1        La demande de décision préjudicielle porte sur l’interprétation de l’article 13, paragraphe 1, sous b), du règlement (CE) no 561/2006 du Parlement européen et du Conseil, du 15 mars 2006, relatif à l’harmonisation de certaines dispositions de la législation sociale dans le domaine des transports par route, modifiant les règlements (CEE) no 3821/85 et (CE) no 2135/98 du Conseil et abrogeant le règlement (CEE) no 3820/85 du Conseil (JO 2006, L 102, p. 1), tel que modifié par le règlement (UE) 2020/1054 du Parlement européen et du Conseil, du 15 juillet 2020 (JO 2020, L 249, p. 1) (ci‑après le « règlement no 561/2006 »).

2        Cette demande a été présentée dans le cadre d’un litige opposant Pricoforest SRL, une entreprise opérant dans le secteur de la sylviculture, établie en Roumanie, à l’Inspectoratul de Stat pentru Controlul în Transportul Rutier (ISCTR) [inspection nationale pour le contrôle du transport routier (ISCTR), Roumanie] au sujet des sanctions administratives infligées à cette entreprise pour des infractions aux règles relatives à la durée de conduite journalière et aux temps de repos journalier du conducteur.

 Le cadre juridique

 Le droit de l’Union

3        Le considérant 17 du règlement no 561/2006 énonce :

« Le présent règlement vise à améliorer les conditions sociales pour les travailleurs auxquels il s’applique, ainsi qu’à améliorer la sécurité routière en général. Il vise à atteindre cet objectif principalement au moyen des dispositions relatives au temps de conduite maximum par jour, par semaine et par période de deux semaines consécutives, de la disposition obligeant un conducteur à prendre un temps de repos hebdomadaire normal au moins une fois sur une période de deux semaines consécutives, et des dispositions qui prévoient qu’en aucun cas un temps de repos journalier ne peut être inférieur à une période ininterrompue de neuf heures. [...] »

4        Aux termes de l’article 1er de ce règlement :

« Le présent règlement fixe les règles relatives aux durées de conduite, aux pauses et aux temps de repos qui doivent être observés par les conducteurs assurant le transport de marchandises et de voyageurs par route afin d’harmoniser les conditions de concurrence entre les modes de transport terrestre, en particulier en ce qui concerne le secteur routier, et d’améliorer des conditions de travail et la sécurité routière. Le présent règlement vise également à promouvoir de meilleures pratiques de contrôle et d’application des règles par les États membres et de meilleures méthodes de travail dans le secteur du transport routier. »

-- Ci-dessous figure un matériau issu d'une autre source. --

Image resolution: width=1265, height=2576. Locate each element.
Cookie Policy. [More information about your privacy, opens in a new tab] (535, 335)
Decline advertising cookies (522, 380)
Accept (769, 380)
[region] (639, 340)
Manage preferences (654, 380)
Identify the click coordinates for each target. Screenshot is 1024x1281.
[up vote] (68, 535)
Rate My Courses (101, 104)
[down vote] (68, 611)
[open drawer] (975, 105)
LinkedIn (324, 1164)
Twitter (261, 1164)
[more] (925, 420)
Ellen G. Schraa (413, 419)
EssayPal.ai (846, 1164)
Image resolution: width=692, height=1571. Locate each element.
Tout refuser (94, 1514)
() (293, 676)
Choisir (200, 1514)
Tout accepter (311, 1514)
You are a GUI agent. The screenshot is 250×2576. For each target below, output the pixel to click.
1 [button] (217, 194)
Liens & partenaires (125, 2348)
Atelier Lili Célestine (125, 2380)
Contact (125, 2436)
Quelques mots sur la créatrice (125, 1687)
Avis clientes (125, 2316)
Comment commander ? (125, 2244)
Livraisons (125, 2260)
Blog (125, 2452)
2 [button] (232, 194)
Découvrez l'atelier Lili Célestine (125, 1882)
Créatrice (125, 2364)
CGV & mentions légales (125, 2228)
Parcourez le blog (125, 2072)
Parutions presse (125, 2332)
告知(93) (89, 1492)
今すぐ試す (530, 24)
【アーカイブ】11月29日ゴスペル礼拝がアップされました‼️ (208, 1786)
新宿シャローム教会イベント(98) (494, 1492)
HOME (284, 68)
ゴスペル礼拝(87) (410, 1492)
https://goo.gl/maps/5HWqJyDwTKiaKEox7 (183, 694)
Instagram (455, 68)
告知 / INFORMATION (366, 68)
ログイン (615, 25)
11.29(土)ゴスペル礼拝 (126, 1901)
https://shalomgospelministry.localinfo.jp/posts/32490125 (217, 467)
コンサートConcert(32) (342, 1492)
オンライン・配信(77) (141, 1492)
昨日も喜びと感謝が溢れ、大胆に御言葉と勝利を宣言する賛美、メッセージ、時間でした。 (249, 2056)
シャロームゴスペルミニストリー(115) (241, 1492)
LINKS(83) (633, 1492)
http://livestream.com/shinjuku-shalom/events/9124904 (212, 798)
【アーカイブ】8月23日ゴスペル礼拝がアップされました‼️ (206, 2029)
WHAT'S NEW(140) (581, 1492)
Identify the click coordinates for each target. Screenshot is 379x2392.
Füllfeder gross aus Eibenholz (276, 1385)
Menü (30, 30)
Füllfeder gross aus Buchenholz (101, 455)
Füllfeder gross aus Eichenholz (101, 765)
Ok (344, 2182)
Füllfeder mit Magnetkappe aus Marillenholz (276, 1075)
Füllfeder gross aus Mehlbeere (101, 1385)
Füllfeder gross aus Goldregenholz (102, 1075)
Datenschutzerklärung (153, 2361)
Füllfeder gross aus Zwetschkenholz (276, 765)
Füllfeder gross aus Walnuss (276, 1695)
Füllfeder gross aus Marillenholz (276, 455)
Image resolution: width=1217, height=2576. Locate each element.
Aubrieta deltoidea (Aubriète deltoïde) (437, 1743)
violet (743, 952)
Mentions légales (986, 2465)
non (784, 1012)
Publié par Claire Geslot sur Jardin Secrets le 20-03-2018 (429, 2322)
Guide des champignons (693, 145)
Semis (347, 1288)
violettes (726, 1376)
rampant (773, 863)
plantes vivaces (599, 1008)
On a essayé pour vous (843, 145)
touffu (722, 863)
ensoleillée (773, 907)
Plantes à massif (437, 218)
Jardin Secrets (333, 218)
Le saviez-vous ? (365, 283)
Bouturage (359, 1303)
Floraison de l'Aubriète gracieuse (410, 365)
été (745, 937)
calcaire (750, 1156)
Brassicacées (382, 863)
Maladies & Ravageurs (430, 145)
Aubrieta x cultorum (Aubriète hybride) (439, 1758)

5        Aux termes de l’article 2, paragraphe 1, sous a), dudit règlement, celui‑ci s’applique, notamment, au transport routier « de marchandises par des véhicules, y compris des véhicules à remorque ou à semi‑remorque, dont la masse maximale autorisée dépasse 3,5 tonnes ».

6        Aux termes de l’article 4, sous e) et g), du même règlement :

« Aux fins du présent règlement, on entend par :

[...]

e)      “autre tâche” : toute activité, à l’exception de la conduite, définie comme temps de travail à l’article 3, point a), de la directive 2002/15/CE [du Parlement européen et du Conseil, du 11 mars 2002, relative à l’aménagement du temps de travail des personnes exécutant des activités mobiles de transport routier (JO 2002, L 80, p. 35)], y compris toute activité accomplie pour le même ou un autre employeur dans le secteur du transport ou en dehors ;

[...]

g)      “temps de repos journalier” : la partie d’une journée pendant laquelle un conducteur peut disposer librement de son temps et qui peut être un “temps de repos journalier normal” ou un “temps de repos journalier réduit”:

–        “temps de repos journalier normal” : toute période de repos d’au moins onze heures. Ce temps de repos journalier normal peut aussi être pris en deux tranches, dont la première doit être une période ininterrompue de trois heures au moins et la deuxième une période ininterrompue d’au moins neuf heures ;

–        “temps de repos journalier réduit” : toute période de repos d’au moins neuf heures, mais de moins de onze heures ».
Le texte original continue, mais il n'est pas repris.